6/20/09

Ode to Milán Lusk

An old, stooping man of ninety-three carries a black umbrella through the rain.

Jacques.

Late afternoon. Gray sky. A coldness saturates the wet air. Jacques smells the thick scent of rain, letting it fill his nostrils with its melancholic tranquility. He looks at his watch. The frail hands slide slowly and the tiny gears shift around beneath the thin casing. Jacques carefully hobbles along the sidewalk, gazing contentedly upon the cobblestone street and listening to the putter of the old motorcars. He hears the squeaking of a bicycle and moves aside to let the rider pass. It is a tall man dressed in a black suit and tie, hair slicked back, smoking a long black pipe as he rides his thin, spindly, stretching bicycle along the walk. Jacques observes the trees to his right. They sway with the wind, wet from the rain. He feels the tiny splatters of droplets on his face. He is not in a hurry, but he holds in his mind an eventual destination. Something catches his eye: a church sits beyond in a field. He walks slowly through the wet grass and up the large, wooden steps. Once on the porch, he closes the soaked umbrella. Paint peels off the walls of the building, and a few people sit on the porch in ancient rocking chairs, watching the streams and drops and puddles, keeping dry. The church was built in the 1890s, when little old ladies would dress up and walk to church with their families. It is a small church, and only 40 or so people are actually members, most of whom are old people who remember going to church there when they were young children.

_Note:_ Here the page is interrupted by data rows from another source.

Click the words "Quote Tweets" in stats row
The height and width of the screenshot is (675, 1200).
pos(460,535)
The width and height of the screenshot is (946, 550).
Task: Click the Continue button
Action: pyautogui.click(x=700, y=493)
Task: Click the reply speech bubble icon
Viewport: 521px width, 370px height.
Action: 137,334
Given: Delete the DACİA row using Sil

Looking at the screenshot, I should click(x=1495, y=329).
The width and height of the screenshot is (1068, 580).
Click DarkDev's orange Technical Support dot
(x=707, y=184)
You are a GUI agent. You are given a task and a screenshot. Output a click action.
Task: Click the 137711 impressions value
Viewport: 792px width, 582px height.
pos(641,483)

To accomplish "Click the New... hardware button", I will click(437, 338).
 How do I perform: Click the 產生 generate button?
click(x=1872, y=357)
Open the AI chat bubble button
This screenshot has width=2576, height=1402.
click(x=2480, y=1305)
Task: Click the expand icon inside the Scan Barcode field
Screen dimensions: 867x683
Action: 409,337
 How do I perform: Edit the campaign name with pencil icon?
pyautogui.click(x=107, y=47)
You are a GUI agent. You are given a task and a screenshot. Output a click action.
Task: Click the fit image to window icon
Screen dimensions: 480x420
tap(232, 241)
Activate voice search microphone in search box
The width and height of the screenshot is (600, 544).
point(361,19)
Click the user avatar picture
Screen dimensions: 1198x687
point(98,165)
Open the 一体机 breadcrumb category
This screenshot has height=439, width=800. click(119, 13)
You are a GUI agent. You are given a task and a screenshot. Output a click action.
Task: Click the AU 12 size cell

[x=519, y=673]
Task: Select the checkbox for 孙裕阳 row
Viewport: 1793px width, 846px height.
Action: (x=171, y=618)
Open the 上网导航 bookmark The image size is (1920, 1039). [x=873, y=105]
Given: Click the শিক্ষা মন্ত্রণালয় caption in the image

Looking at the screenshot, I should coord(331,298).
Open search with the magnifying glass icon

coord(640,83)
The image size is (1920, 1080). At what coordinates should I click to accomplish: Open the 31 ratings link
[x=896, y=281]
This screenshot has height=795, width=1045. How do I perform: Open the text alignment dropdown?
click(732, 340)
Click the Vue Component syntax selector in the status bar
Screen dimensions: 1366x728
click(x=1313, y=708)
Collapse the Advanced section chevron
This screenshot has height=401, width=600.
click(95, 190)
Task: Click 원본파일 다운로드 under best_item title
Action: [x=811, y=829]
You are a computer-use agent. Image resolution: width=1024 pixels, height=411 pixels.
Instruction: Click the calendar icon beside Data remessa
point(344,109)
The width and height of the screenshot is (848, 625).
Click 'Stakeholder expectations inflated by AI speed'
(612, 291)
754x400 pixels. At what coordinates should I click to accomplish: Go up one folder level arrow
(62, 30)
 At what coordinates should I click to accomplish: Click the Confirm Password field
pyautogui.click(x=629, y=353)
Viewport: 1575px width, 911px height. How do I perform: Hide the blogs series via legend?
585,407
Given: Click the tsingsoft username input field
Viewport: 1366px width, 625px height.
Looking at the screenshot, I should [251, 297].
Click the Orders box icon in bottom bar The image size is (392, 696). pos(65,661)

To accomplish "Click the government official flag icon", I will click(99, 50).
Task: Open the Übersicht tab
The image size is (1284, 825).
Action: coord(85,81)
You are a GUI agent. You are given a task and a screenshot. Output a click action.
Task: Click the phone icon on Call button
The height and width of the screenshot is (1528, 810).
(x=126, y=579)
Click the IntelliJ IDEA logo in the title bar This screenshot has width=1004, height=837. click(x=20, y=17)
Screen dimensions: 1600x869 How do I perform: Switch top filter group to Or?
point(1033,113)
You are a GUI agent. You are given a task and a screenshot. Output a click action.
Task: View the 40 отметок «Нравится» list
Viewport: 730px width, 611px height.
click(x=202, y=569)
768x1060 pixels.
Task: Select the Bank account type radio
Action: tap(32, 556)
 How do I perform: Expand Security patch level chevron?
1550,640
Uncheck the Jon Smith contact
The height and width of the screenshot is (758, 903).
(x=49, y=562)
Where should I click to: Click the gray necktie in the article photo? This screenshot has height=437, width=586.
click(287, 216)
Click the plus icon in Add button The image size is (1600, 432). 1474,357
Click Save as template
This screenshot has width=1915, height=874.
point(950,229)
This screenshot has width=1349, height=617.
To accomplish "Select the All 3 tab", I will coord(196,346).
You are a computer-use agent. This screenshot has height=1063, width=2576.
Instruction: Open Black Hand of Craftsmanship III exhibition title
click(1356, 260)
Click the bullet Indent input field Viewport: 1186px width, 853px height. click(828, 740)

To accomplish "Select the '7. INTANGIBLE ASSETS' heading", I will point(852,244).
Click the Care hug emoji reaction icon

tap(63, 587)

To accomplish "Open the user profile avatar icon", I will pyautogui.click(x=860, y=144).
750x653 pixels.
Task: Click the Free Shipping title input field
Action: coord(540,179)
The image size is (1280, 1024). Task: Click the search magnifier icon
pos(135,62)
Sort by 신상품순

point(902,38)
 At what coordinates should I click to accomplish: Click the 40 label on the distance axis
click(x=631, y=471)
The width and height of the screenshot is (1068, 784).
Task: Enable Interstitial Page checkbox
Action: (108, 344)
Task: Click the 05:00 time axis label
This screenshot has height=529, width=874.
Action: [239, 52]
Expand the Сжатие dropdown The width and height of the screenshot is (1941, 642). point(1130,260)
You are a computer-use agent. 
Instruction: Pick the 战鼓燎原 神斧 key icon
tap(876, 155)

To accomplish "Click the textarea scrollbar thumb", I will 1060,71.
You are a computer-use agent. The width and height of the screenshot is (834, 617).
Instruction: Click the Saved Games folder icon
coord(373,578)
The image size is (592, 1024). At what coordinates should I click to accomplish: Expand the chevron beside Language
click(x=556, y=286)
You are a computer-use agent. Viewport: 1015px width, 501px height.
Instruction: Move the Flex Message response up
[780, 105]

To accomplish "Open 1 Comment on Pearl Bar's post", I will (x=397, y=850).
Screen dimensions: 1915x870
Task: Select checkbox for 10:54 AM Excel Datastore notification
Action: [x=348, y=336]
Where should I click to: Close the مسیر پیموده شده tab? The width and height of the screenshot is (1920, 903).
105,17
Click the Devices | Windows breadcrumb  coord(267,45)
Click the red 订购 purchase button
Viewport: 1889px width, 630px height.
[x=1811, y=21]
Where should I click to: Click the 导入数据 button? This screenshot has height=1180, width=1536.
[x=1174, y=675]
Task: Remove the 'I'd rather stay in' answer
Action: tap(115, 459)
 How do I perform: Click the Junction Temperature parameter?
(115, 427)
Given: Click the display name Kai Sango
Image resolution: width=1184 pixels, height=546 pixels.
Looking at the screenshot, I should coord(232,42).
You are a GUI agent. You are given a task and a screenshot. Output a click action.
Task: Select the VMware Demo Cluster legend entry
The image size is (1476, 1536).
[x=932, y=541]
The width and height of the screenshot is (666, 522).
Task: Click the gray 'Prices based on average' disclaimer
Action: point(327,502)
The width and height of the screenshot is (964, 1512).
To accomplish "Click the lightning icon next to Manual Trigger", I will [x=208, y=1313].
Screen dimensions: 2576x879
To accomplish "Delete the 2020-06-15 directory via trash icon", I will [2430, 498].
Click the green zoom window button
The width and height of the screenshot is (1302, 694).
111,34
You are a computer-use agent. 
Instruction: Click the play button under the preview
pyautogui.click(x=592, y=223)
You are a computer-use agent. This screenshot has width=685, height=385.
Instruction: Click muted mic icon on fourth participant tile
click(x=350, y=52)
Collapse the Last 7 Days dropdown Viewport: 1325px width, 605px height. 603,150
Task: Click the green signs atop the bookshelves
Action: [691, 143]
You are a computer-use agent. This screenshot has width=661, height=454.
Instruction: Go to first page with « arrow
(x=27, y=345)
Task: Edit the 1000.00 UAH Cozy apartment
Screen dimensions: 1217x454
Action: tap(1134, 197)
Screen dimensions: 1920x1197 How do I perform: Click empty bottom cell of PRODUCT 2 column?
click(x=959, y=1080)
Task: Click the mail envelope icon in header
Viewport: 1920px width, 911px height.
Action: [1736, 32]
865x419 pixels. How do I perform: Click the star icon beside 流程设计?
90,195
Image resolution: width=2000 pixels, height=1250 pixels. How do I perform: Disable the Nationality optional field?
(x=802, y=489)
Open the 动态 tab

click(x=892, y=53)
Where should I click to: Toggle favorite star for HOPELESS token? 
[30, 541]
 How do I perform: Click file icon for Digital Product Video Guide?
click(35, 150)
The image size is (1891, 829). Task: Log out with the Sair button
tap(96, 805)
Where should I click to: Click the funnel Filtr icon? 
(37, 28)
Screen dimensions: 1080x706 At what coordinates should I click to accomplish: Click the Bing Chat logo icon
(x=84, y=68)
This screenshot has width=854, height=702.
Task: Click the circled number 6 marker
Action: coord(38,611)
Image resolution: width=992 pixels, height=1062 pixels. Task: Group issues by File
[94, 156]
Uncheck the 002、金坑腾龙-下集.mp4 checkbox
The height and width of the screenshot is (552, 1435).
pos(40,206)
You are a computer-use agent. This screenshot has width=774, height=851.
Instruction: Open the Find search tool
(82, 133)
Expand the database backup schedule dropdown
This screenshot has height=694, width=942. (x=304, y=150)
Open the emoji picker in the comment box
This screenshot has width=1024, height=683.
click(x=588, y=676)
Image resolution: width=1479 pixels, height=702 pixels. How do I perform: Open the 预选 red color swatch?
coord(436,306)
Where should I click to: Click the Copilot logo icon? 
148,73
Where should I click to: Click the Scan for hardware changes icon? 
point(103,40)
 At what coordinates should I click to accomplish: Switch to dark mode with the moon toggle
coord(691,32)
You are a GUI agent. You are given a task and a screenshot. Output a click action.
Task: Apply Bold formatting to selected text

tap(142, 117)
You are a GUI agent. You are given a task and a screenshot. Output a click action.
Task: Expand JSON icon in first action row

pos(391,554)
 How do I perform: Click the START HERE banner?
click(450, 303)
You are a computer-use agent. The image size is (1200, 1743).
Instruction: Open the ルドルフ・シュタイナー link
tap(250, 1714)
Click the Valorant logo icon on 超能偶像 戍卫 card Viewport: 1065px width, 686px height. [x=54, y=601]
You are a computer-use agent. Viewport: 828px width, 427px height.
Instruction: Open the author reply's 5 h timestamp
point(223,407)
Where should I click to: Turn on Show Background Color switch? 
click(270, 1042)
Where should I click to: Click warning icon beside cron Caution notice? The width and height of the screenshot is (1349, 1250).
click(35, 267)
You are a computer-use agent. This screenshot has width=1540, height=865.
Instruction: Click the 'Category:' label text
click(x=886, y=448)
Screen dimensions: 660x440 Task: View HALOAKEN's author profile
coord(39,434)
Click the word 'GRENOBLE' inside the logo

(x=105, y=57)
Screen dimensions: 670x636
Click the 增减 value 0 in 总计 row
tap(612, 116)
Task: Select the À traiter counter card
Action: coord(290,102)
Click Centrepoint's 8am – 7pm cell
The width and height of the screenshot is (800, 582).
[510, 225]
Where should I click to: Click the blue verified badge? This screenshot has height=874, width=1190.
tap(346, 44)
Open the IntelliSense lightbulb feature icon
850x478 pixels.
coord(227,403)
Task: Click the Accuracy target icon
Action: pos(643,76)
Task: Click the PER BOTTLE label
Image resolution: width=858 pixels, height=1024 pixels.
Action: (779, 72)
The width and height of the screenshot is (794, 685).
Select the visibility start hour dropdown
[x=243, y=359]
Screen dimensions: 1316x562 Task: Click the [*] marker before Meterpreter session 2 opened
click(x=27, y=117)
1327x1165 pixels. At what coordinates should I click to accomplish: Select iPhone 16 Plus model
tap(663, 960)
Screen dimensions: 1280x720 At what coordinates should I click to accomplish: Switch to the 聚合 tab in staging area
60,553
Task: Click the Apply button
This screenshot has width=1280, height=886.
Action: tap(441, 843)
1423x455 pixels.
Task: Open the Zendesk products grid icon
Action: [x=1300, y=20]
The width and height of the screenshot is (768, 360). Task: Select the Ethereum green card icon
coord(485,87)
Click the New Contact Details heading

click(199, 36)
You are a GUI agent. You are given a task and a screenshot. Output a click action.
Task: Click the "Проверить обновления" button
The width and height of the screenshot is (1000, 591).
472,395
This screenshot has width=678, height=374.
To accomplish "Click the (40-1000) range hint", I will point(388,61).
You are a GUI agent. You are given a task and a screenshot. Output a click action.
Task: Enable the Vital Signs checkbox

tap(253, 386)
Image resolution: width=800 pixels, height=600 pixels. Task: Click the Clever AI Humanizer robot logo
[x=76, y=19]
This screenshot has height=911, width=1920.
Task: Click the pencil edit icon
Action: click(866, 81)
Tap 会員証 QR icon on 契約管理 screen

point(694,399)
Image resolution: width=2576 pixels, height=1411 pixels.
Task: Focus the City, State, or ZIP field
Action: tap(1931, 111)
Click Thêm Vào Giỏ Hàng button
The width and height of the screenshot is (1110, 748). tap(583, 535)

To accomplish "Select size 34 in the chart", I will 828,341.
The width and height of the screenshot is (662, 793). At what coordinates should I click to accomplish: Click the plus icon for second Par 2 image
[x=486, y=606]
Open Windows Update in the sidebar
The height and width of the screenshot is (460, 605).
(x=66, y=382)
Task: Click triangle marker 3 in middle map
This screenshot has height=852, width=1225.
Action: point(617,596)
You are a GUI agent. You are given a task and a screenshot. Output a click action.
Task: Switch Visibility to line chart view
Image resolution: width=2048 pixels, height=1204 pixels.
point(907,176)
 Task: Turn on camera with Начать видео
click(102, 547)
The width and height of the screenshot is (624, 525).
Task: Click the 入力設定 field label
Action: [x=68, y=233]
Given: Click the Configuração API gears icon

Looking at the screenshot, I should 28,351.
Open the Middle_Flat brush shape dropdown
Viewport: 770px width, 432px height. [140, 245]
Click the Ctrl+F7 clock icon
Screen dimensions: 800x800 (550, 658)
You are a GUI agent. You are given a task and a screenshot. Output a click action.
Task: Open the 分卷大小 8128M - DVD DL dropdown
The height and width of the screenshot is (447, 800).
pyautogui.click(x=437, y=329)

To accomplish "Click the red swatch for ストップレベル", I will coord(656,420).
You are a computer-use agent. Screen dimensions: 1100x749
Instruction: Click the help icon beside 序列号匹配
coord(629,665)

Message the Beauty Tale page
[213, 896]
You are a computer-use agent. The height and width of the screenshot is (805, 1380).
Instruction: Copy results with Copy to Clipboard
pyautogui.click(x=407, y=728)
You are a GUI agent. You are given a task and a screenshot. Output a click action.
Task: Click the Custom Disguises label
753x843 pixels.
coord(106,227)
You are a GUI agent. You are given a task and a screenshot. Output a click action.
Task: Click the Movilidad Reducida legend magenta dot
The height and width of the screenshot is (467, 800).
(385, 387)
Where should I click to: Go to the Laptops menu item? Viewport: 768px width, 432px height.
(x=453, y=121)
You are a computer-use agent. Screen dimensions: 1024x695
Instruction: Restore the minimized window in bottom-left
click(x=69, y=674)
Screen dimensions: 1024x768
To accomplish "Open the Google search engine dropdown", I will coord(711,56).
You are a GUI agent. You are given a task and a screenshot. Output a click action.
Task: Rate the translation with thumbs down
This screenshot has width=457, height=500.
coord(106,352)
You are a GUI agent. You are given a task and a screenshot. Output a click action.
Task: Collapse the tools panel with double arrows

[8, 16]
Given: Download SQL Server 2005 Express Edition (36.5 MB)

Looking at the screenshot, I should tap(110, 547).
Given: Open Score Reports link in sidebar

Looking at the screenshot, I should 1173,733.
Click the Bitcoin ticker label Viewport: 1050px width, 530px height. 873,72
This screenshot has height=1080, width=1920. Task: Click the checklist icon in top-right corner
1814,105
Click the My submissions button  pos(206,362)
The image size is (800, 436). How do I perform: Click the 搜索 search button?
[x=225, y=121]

Jacques enters the old structure and removes his black top hat, feeling the rough doorframe and stepping up over the wood plank। The church is empty. Wooden pews sit on wooden floorboards, and stained glass windows let the dim light leak in. The walls seem to lean toward the center. Jacques sits down in a pew and listens. There is only silence, except the light sound of rain on the roof. After a while, he hears the thin crackle of an old phonograph playing quietly in the distance. The slow violin and piano duet creeps lightly through the small room, gracing the pews with its ethereal and dampened presence. Jacques closes his eyes and lets out his last satisfied sigh as his body fully relaxes into the pew. The light from the windows seems to grow, occupying more space in the air. The music flows forever, its somber melody crinkling along the wall panels.